As has been discussed in detail in \cite{misha} the unfolded
system of equations \p{42} is invariant under an infinite
dimensional higher spin algebra $hu(1,1|8)$ which mixes different
higher spin components of the generating function
\p{41}. $hu(1,1|8)$ contains a finite dimensional superconformal subalgebra
$osp(2|8)$. This $osp(2|8)$ superconformal symmetry of the higher
spin field equations is a manifestation of the $osp(2|8)$
invariance of the classical action \p{21} whose quantization
produced the massless higher spin states.
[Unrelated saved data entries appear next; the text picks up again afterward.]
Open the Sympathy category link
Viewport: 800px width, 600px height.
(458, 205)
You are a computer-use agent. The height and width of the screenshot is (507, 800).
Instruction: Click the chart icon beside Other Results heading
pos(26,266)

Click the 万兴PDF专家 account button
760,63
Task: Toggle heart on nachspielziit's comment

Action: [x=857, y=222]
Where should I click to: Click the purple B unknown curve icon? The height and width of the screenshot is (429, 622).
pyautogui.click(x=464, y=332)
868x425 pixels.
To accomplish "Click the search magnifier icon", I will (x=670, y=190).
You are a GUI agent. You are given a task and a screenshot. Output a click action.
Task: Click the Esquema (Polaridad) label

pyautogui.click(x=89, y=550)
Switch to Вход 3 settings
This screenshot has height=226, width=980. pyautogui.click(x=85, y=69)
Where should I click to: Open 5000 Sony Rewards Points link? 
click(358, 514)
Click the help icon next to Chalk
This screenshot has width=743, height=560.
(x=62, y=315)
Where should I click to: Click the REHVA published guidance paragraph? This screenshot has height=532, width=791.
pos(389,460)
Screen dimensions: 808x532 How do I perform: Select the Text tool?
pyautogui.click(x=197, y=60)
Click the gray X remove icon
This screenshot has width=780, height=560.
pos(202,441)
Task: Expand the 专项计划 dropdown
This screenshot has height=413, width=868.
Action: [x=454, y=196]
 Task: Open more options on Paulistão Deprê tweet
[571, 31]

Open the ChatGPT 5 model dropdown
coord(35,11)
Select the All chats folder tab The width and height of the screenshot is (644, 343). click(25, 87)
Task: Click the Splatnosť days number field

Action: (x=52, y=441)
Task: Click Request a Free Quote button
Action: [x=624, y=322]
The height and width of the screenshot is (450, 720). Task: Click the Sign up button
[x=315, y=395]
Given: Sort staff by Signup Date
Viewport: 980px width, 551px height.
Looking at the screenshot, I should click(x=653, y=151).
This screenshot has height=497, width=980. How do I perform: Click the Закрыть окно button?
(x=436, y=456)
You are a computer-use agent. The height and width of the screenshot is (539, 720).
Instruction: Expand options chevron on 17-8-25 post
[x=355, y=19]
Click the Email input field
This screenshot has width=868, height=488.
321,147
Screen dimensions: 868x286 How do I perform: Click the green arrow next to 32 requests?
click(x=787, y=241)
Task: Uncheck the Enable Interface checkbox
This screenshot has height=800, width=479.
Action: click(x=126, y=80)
We have thus found a direct relationship of the quantized
superparticle in the generalized tensorial coordinate superspace
with the unfolded classical dynamics of free higher spin fields by
Vasiliev.

\section{Tensorial superparticles and $AdS$ superspaces}


In the previous sections we have discussed the dynamics of a
superparticle in a generalized superspace parametrized by bosonic
tensorial coordinates $X^{\a\b}$ and Grassmann--odd spinor
coordinates $\theta^{\a}$ having a flat $N=1$, $D=4$ superspace
$(x^m=\gamma^m_{\a\b}\,X^{\a\b}$, $\theta^{\a}$) as a subspace.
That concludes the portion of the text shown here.